Sources told The Express Tribune that the plan would be announced on Tuesday (tomorrow) after the special cabinet committee on the energy crisis holds a meeting with Prime Minister Yousaf Raza Gilani.
Under the plan, the government would create a company – a special purpose vehicle – that would absorb all the debts that have arisen in the energy sector as a result of the government’s inability to pay its promised subsidies on time. The SPV would then in turn issue bonds in order to finance those debts, which the government of Pakistan would then pay off over time.
Petroleum Minister Asim Hussain confirmed the details of the plan. “Funds will be generated through bonds to end the circular debt,” he said.
The use of long term bonds by the government is designed to ensure the payments remain minimal in what could be a Rs300 billion addition to the national debt. The use of the SPV appears to be an attempt by the government to make the transaction an “off-balance sheet” one, which would avoid showing a sudden jump in government liabilities.
In the meantime, the government appears to be moving towards energy sector reforms to ensure that the financial crisis does not happen again. The circular debt crisis had caused a dramatic reduction in production at power companies and refineries.

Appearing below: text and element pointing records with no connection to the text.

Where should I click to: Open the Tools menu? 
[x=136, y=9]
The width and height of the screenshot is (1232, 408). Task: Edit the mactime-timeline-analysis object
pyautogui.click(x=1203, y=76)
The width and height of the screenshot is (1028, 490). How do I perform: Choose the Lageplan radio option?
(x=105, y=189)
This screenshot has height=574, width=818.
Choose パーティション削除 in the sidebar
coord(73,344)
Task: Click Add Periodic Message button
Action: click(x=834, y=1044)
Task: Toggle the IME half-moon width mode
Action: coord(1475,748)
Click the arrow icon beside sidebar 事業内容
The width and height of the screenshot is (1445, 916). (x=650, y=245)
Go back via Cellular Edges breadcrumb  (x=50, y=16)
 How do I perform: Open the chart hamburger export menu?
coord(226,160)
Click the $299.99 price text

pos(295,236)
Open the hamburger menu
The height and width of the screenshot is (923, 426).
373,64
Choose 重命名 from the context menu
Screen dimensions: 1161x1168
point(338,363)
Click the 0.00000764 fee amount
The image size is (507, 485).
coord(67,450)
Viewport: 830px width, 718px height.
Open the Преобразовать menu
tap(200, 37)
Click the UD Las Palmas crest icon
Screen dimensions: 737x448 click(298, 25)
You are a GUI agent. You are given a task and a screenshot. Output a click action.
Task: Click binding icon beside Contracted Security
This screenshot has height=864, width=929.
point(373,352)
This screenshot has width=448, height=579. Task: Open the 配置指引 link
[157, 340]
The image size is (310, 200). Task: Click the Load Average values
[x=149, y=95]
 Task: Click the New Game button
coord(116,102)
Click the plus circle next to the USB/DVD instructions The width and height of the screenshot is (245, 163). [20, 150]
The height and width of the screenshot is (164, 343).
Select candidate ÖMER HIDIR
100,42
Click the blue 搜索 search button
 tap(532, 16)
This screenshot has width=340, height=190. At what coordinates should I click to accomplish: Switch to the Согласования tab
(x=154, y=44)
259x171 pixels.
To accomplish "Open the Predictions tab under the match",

The government will seek to overcome the problem in the future by requiring oil marketing companies to buy petroleum from refineries using letters of credit, effectively providing a bank guarantee on all outstanding receivables and limiting them to the duration it takes to deliver the product. The same rule would apply to power companies paying oil marketing companies.
This measure has been a longstanding demand of Pakistan State Oil, the largest oil marketing company in the country and one of the biggest victims of the circular debt crisis. According to the latest available figures, PSO has outstanding receivables of Rs155 billion.
Hussain confirmed these details and added that refineries that, after these reforms take hold, produce below peak capacity would be subject to a fine. Currently, refineries claim that the lack of payments by oil marketing companies results in them not being able to pay their international suppliers of crude oil and hence reduce their production capacity down to between 60% and 70%.
Yet while all of these measures would address the mechanics of how the circular debt crisis affected the energy sector, they do not address the source: unaffordable government subsidies on power. For that, the government has decided in principle to bring down its allocation of power sector subsidies to zero for the fiscal year ending June 30, 2013.
In the past four years, the government has spent over Rs1,000 billion on power sector subsidies, including Rs295 billion in fiscal 2011 alone.
Yet another problem has been the differential between the power tariffs that the National Electric Power Regulatory Authority has calculated and the ones the government actually allows power companies to charge. That difference is currently around 20%, which sources said, the government aims to close by the end of the year.
In the meantime, the government is expected to lose close to Rs337 billion in forgone revenues due to the inefficiency of the state-owned power generation companies as well as subsidies to the power sector.
Published in The Express Tribune, October 31st, 2011.